**To do:**
Arrange every line of the listing below as a JSON list of strings, with one string per line and blank lines omitted.

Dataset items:
BEGIN
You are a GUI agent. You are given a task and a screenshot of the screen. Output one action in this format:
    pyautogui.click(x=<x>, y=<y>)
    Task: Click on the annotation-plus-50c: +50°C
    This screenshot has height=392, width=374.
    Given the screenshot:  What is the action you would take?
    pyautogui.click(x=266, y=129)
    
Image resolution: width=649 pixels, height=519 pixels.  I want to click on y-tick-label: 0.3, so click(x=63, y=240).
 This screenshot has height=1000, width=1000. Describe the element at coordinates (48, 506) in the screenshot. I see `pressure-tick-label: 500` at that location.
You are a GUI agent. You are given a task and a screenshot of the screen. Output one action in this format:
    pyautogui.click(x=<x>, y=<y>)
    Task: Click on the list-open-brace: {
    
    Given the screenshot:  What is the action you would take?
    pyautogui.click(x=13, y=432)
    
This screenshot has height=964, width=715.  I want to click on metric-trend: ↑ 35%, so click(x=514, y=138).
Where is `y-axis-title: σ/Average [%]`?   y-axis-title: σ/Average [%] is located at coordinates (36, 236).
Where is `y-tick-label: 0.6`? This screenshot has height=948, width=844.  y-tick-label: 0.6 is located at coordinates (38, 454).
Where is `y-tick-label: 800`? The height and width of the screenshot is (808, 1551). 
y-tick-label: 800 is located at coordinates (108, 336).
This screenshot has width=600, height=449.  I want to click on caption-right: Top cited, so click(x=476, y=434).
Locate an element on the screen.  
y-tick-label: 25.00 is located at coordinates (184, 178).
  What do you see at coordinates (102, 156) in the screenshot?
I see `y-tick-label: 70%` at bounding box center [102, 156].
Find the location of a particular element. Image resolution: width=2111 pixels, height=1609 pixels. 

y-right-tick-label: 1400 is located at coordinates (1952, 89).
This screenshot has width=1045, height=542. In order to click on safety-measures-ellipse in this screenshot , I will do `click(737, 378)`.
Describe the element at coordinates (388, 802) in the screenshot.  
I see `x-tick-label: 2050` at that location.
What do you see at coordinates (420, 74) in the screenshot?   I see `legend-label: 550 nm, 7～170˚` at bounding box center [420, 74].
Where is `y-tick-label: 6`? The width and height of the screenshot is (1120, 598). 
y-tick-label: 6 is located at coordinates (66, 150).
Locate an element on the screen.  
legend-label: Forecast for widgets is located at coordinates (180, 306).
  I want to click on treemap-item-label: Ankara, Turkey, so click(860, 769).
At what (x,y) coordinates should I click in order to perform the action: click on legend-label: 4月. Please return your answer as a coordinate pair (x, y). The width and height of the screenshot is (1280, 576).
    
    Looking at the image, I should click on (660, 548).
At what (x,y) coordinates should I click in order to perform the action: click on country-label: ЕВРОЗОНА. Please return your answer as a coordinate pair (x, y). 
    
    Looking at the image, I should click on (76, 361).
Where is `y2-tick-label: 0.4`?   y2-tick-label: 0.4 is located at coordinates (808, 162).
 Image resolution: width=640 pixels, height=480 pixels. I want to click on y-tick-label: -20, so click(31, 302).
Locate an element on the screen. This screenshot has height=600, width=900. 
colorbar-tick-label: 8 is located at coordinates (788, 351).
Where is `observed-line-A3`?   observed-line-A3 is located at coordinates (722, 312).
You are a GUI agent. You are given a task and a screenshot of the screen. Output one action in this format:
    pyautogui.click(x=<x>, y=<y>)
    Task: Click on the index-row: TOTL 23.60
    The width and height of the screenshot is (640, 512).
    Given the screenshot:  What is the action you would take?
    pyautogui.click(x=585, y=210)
END
**Answer:**
[
  "You are a GUI agent. You are given a task and a screenshot of the screen. Output one action in this format:",
  "    pyautogui.click(x=<x>, y=<y>)",
  "    Task: Click on the annotation-plus-50c: +50°C",
  "    This screenshot has height=392, width=374.",
  "    Given the screenshot:  What is the action you would take?",
  "    pyautogui.click(x=266, y=129)",
  "Image resolution: width=649 pixels, height=519 pixels.  I want to click on y-tick-label: 0.3, so click(x=63, y=240).",
  " This screenshot has height=1000, width=1000. Describe the element at coordinates (48, 506) in the screenshot. I see `pressure-tick-label: 500` at that location.",
  "You are a GUI agent. You are given a task and a screenshot of the screen. Output one action in this format:",
  "    pyautogui.click(x=<x>, y=<y>)",
  "    Task: Click on the list-open-brace: {",
  "    Given the screenshot:  What is the action you would take?",
  "    pyautogui.click(x=13, y=432)",
  "This screenshot has height=964, width=715.  I want to click on metric-trend: ↑ 35%, so click(x=514, y=138).",
  "Where is `y-axis-title: σ/Average [%]`?   y-axis-title: σ/Average [%] is located at coordinates (36, 236).",
  "Where is `y-tick-label: 0.6`? This screenshot has height=948, width=844.  y-tick-label: 0.6 is located at coordinates (38, 454).",
  "Where is `y-tick-label: 800`? The height and width of the screenshot is (808, 1551). ",
  "y-tick-label: 800 is located at coordinates (108, 336).",
  "This screenshot has width=600, height=449.  I want to click on caption-right: Top cited, so click(x=476, y=434).",
  "Locate an element on the screen.  ",
  "y-tick-label: 25.00 is located at coordinates (184, 178).",
  "  What do you see at coordinates (102, 156) in the screenshot?",
  "I see `y-tick-label: 70%` at bounding box center [102, 156].",
  "Find the location of a particular element. Image resolution: width=2111 pixels, height=1609 pixels. ",
  "y-right-tick-label: 1400 is located at coordinates (1952, 89).",
  "This screenshot has width=1045, height=542. In order to click on safety-measures-ellipse in this screenshot , I will do `click(737, 378)`.",
  "Describe the element at coordinates (388, 802) in the screenshot.  ",
  "I see `x-tick-label: 2050` at that location.",
  "What do you see at coordinates (420, 74) in the screenshot?   I see `legend-label: 550 nm, 7～170˚` at bounding box center [420, 74].",
  "Where is `y-tick-label: 6`? The width and height of the screenshot is (1120, 598). ",
  "y-tick-label: 6 is located at coordinates (66, 150).",
  "Locate an element on the screen.  ",
  "legend-label: Forecast for widgets is located at coordinates (180, 306).",
  "  I want to click on treemap-item-label: Ankara, Turkey, so click(860, 769).",
  "At what (x,y) coordinates should I click in order to perform the action: click on legend-label: 4月. Please return your answer as a coordinate pair (x, y). The width and height of the screenshot is (1280, 576).",
  "    Looking at the image, I should click on (660, 548).",
  "At what (x,y) coordinates should I click in order to perform the action: click on country-label: ЕВРОЗОНА. Please return your answer as a coordinate pair (x, y). ",
  "    Looking at the image, I should click on (76, 361).",
  "Where is `y2-tick-label: 0.4`?   y2-tick-label: 0.4 is located at coordinates (808, 162).",
  " Image resolution: width=640 pixels, height=480 pixels. I want to click on y-tick-label: -20, so click(31, 302).",
  "Locate an element on the screen. This screenshot has height=600, width=900. ",
  "colorbar-tick-label: 8 is located at coordinates (788, 351).",
  "Where is `observed-line-A3`?   observed-line-A3 is located at coordinates (722, 312).",
  "You are a GUI agent. You are given a task and a screenshot of the screen. Output one action in this format:",
  "    pyautogui.click(x=<x>, y=<y>)",
  "    Task: Click on the index-row: TOTL 23.60",
  "    The width and height of the screenshot is (640, 512).",
  "    Given the screenshot:  What is the action you would take?",
  "    pyautogui.click(x=585, y=210)"
]